A person holds up a smart phone as they wait for sunrise during the winter Solstice celebrations at Stonehenge, England, Saturday, Dec. 21, 2024. (AP Photo/Anthony Upton)
A person holds up a smart phone as they wait for sunrise during the winter Solstice celebrations at Stonehenge, England, Saturday, Dec. 21, 2024. (AP Photo/Anthony Upton)

Thousands of tourists, pagans, druids and people simply yearning for the promise of spring marked the dawn of the shortest day of the year at the ancient Stonehenge monument on Saturday.

Revelers cheered and beat drums as the sun rose at 8:09 a.m. (0809 GMT) over the giant standing stones on the winter solstice — the shortest day and the longest night in the Northern Hemisphere. No one could see the sun through the low winter cloud, but that did not deter a flurry of drumming, chanting and singing as dawn broke.

There will be less than eight hours of daylight in England on Saturday — but after that, the days get longer until the summer solstice in June.

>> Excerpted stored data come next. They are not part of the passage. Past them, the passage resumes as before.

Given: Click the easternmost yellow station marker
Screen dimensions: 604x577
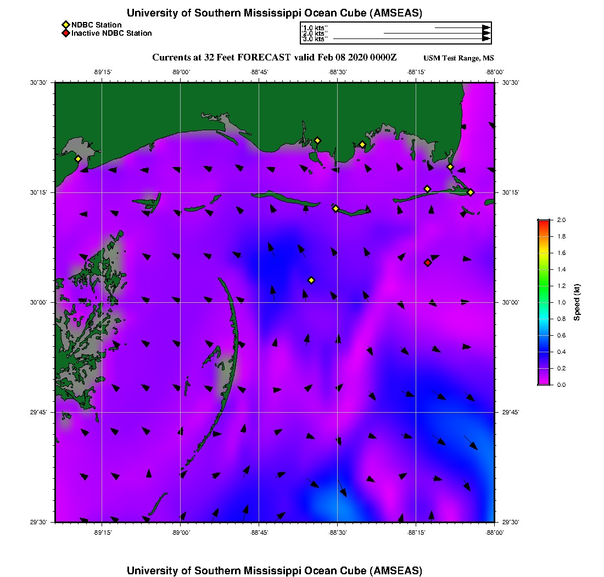Looking at the screenshot, I should [471, 192].
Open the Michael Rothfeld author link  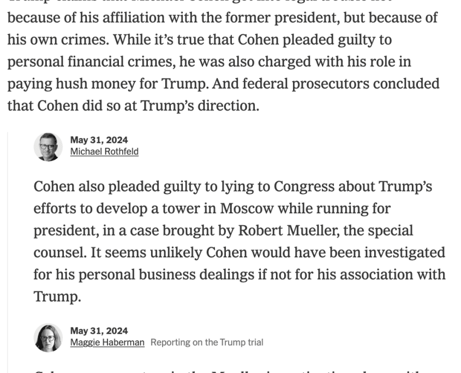pos(104,152)
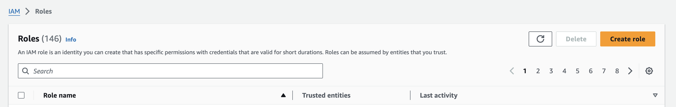Tick the select-all roles checkbox
Viewport: 676px width, 107px height.
[21, 95]
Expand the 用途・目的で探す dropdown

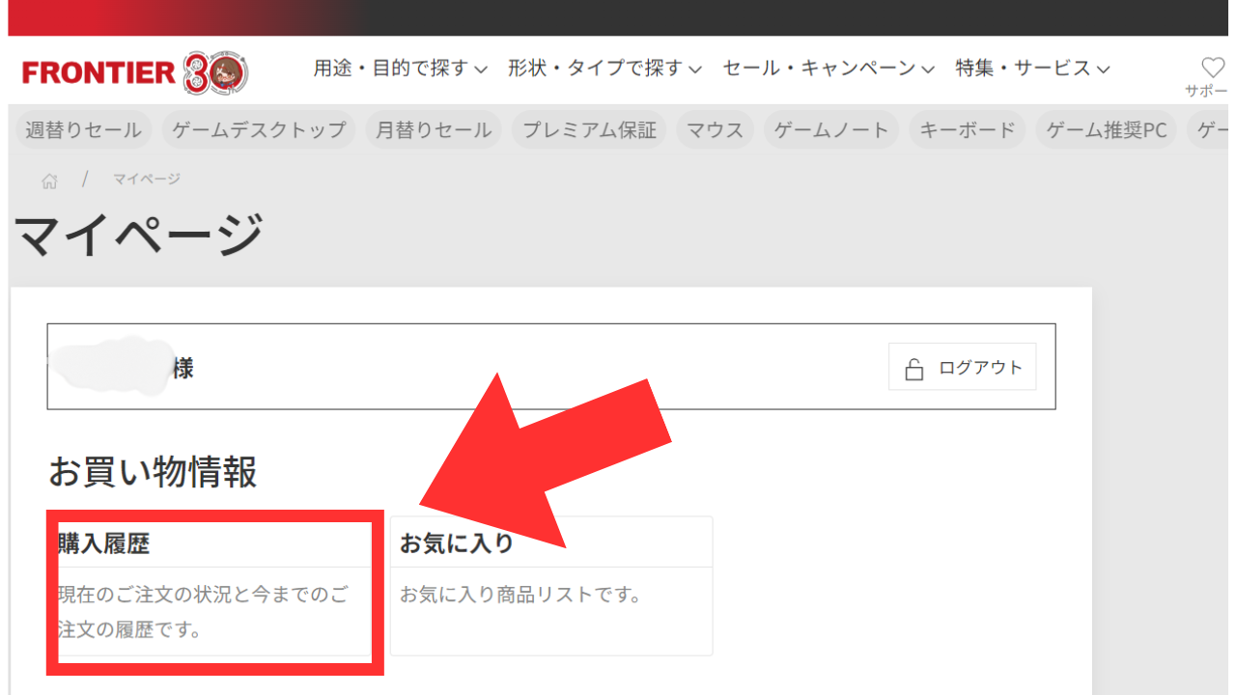pos(400,69)
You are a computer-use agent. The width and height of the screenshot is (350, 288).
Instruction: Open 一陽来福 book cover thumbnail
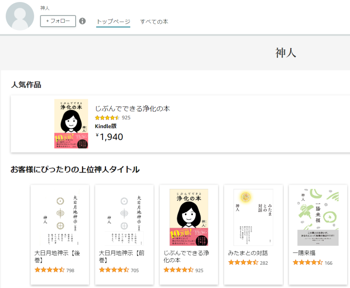[x=318, y=217]
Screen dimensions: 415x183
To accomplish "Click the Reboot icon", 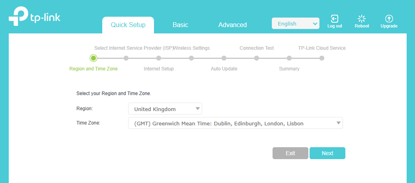I will tap(362, 19).
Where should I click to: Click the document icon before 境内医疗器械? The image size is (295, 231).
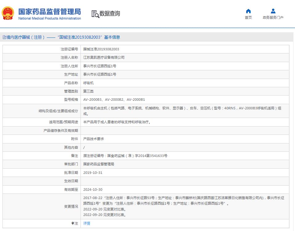[x=4, y=37]
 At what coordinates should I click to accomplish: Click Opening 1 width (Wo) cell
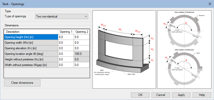66,43
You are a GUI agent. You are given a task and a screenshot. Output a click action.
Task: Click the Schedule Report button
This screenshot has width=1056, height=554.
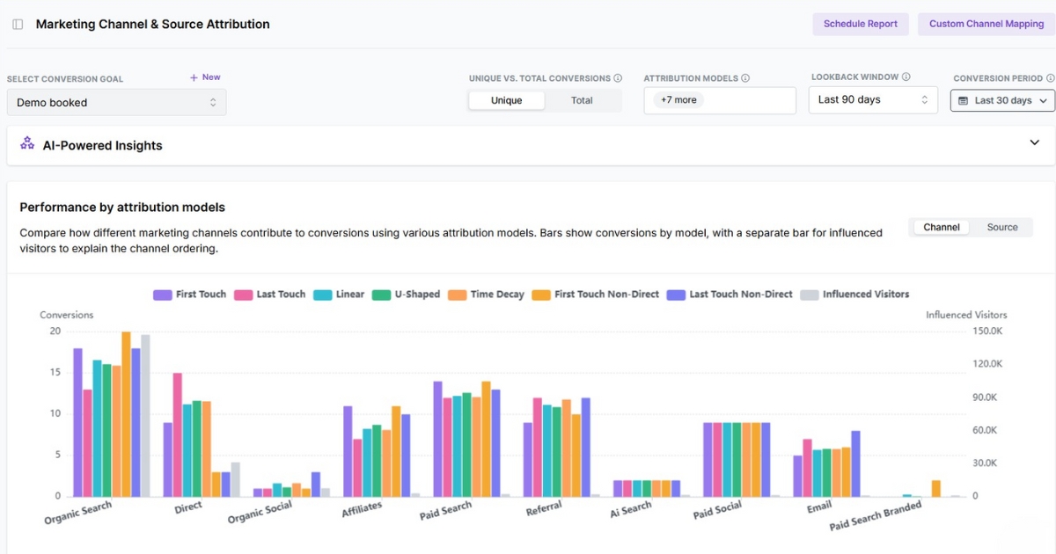861,24
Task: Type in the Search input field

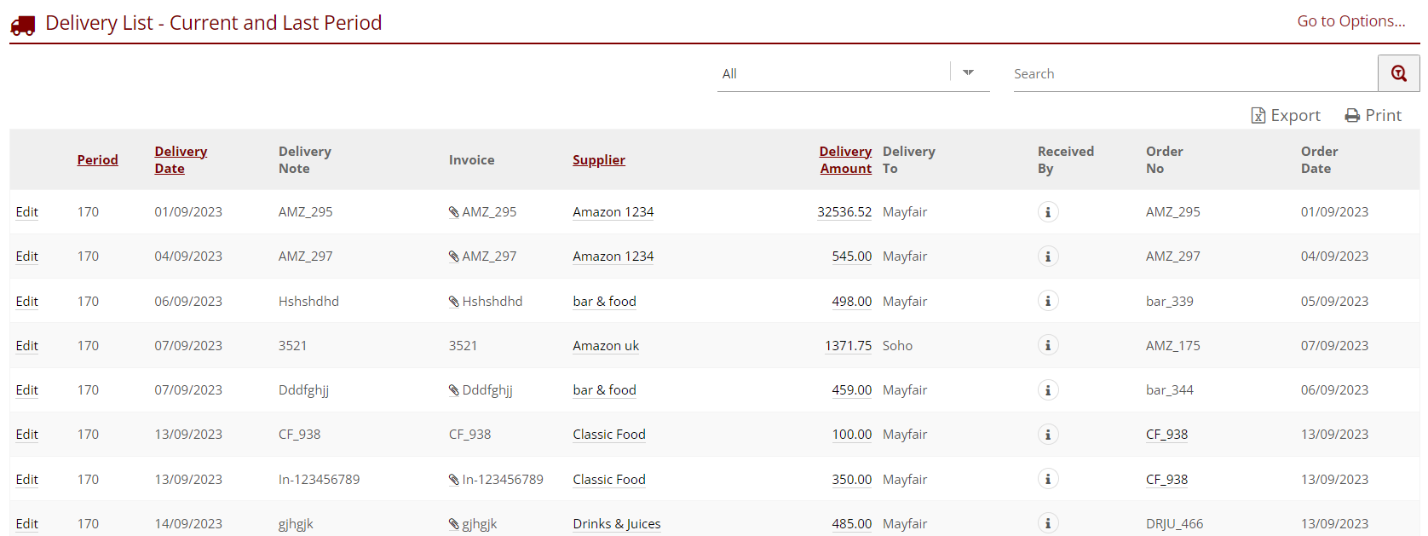Action: tap(1193, 74)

The solstices are the only occasions when visitors can go right up to the stones at Stonehenge, and thousands are willing to rise before dawn to soak up the atmosphere.

The stone circle, whose giant pillars each took 1,000 people to move, was erected starting about 5,000 years ago by a sun-worshiping Neolithic culture, according to The AP. Its full purpose is still debated: Was it a temple, a solar calculator, a cemetery, or some combination of all three?

In a paper published in the journal Archaeology International, researchers from University College London and Aberystwyth University said the site on Salisbury Plain, about 128 kilometers (80 miles) southwest of London, may have had political as well as spiritual significance.

That follows from the recent discovery that one of Stonehenge’s stones — the unique stone lying flat at the center of the monument, dubbed the “altar stone” — originated in Scotland, hundreds of miles north of the site. Some of the other stones were brought from the Preseli Hills in southwest Wales, nearly 240 kilometers (150 miles) to the west,

Lead author Mike Parker Pearson from UCL’s Institute of Archaeology said the geographical diversity suggests Stonehenge may have served as a “monument of unification for the peoples of Britain, celebrating their eternal links with their ancestors and the cosmos.”